The legendary Canadians Ian Tyson and Sylvia Fricker met to years ago and thus began a storied career, both as a duo and as individuals. This project, Ian & Sylvia The Lost Tapes will be issued on September 6th, the day following their much anticipated induction as individual songwriters into the Canadian Songwriters Hall of Fame. These are newly discovered concert tapes from the early ‘70s, and never-before-heard versions of country and pop classics. Fans may salivate over the news of 26 songs but, in fact, there are only three here penned by Ian Tyson and three traditional tunes adapted and arranged by Ian and Sylvia.  The others read like “Folk Music’s Greatest Hits” but the recording is superb, and Ian and Sylvia were in peak vocal form through these shows. It’s rather remarkable how well the music holds up.

Fortunately some key songs like “Four Strong Winds” (deemed by the CBC to be the “most essential” piece of Canadian music), “Summer Wages,” “Crazy Arms,” “Four Rode By,” “Little Beggar Man,” “When First Unto This Country” and “Darcy Farrow” are here.  All appear on Disc One, titled “Classics.” It’s unfortunate that we don’t have a version of Sylvia’s biggest song, “You Were On My Mind,” which like “Four Strong Winds” was inducted into this same prestigious Hall of Fame. The impact of Ian and Sylvia Tyson cannot be overstated. Canadian music history journalist Larry LeBlanc says this in the liners, “Along with the Byrds, Gram Parsons, Bob Dylan, Linda Ronstadt, Waylon Jennings, and Willie Nelson they laid the foundation of Americana music that evolved as a recognizes source of popular culture.”

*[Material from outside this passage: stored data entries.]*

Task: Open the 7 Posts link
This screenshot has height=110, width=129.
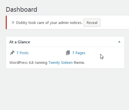Action: [x=22, y=53]
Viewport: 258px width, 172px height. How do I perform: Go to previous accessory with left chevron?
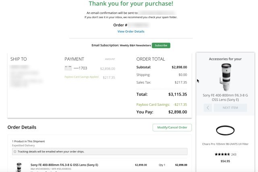208,108
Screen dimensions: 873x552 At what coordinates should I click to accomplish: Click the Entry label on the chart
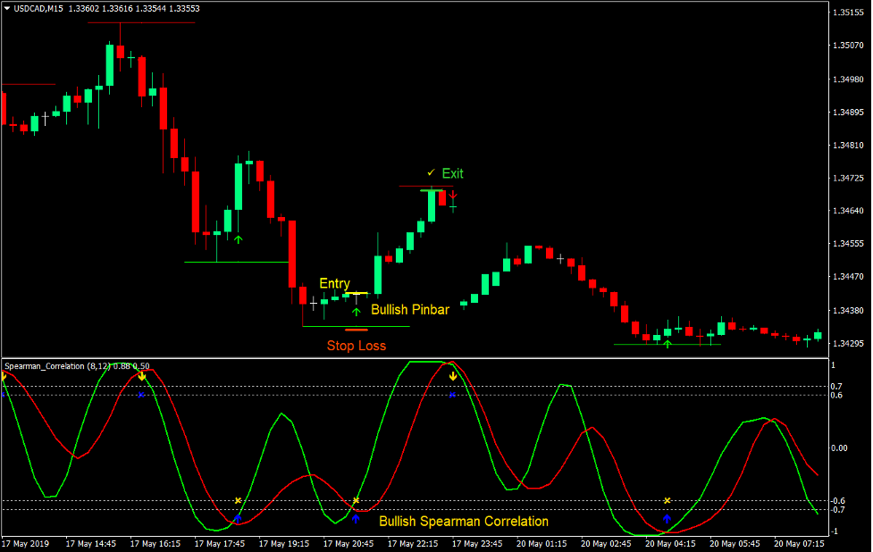click(334, 283)
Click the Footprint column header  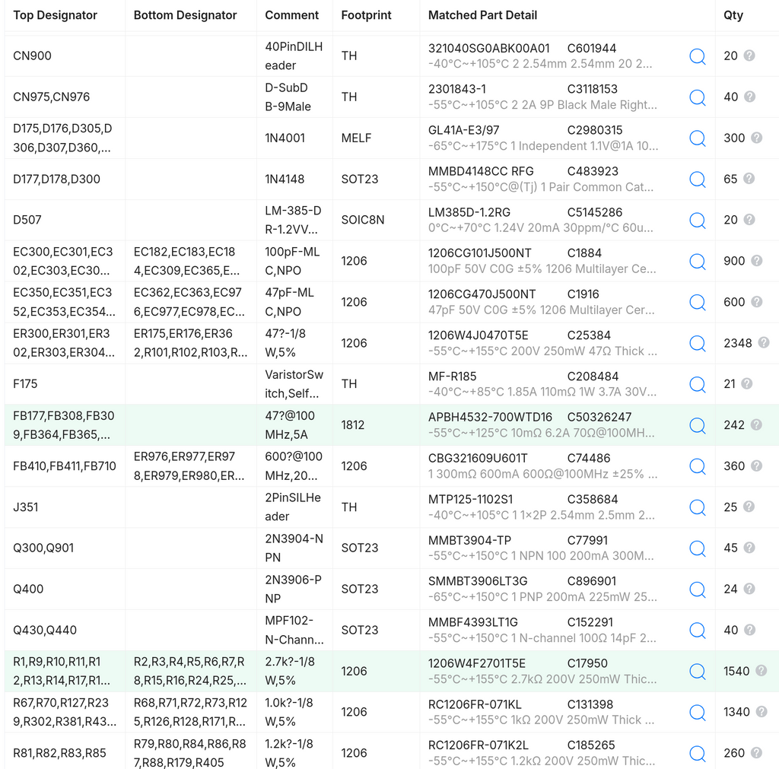[366, 15]
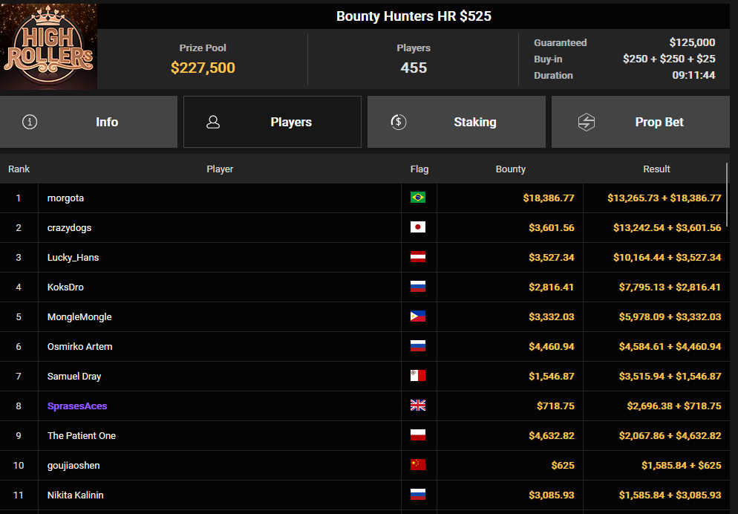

For this retrospective Sylvia and producer Danny Greenspoon picked unreleased performances that Sylvia had discovered while assembling memorabilia for the National Music Centre in Calgary (where the induction will be held.).Disc Two,  a nostalgic listen, is comprised entirely of covers and demonstrates their versatility and seamless knack for taking on Delta blues like Robert Johnson’s “Come On In My Kitchen,” Mel and Tim’s 1972 R&B hit, “Starting All Over Again,” to classic country like Loretta Lynn and Conway Twitty’s mega hit “After the Fire Is Gone,” Buck Owens’ “Crying Time” and “Together Again” as well as Gram Parsons’ “Silver Threads and Golden Needles.” Folk artists of the time are represented too with the duo covering Tom Paxton’s “The Last Thing on My Mind” and Utah Phillips’ “The Goodnight Loving Trail.” Their straight-ahead approach and keening harmonies on these tunes is refreshing considering how many  were overproduced at the time.  

Their musical and marital relationship ended in 1975 but both have forged successful solo careers since. Ian is the prototypical cowboy, enjoying life on his ranch in Alberta and continues to perform his own western material. Sylvia continues to have a thriving solo career while performing, writing, and recording with Quartette (Caitlin Hanford, Cindy Church, Gwen Swick).

If your collection of Ian and Sylvia is worn, or if you just want to revisit this classic era of country and folk music, this is a great collection of songs, sung as well as anyone, or duo for that matter, has ever sung them.